Really that, in many ways, not existing to people, and that meaning being told things over and over and over that aren't true and can't be true, and being told that your existence isn't valid and can't be real. And just, being tired. Just being out of spoons. Just, everything being so much, because it's so always. Everything is built for abled people. How much fight do you have? Because every last moment of existing while disabled can be a fight. And when your disability is something that people don't believe exists on top of that, it has it's own details of how that happens - not better, not worse, just different, and it's own sort of tired.

So I keep trying to explain, and I keep failing to explain, any of the parts of what it's like that it feels like are overlooked. People seeing some parts and missing others.
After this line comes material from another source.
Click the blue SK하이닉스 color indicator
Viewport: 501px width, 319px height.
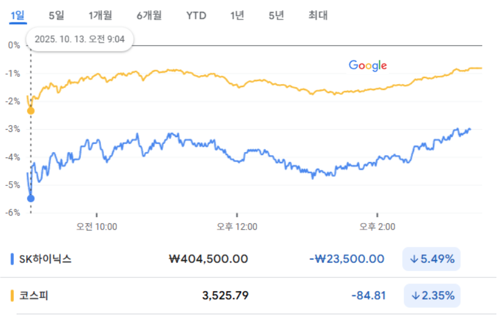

And I wrote this, and shared this, and it describes some parts of how I interact with my body that I have realized that not everyone does. And at the same time, it describes absolutely nothing. It feels useful to describe, this is how my body works! Think about how much it takes, how much effort it takes, think about the spoon cost if you were to do things this way. And at the same time, it misses everything, because this is such a tiny portion. This is that are background noise to me. This is spoon cost, not things that are anxiety, not things that are daily planning, not things that are choosing what I can do, where I can go, how to do things, not the overwhelming layers upon layers of planning that go into everything. This isn't everything that isn't movement and there are so many other thing. This is such a tiny fraction that it feels like nothing.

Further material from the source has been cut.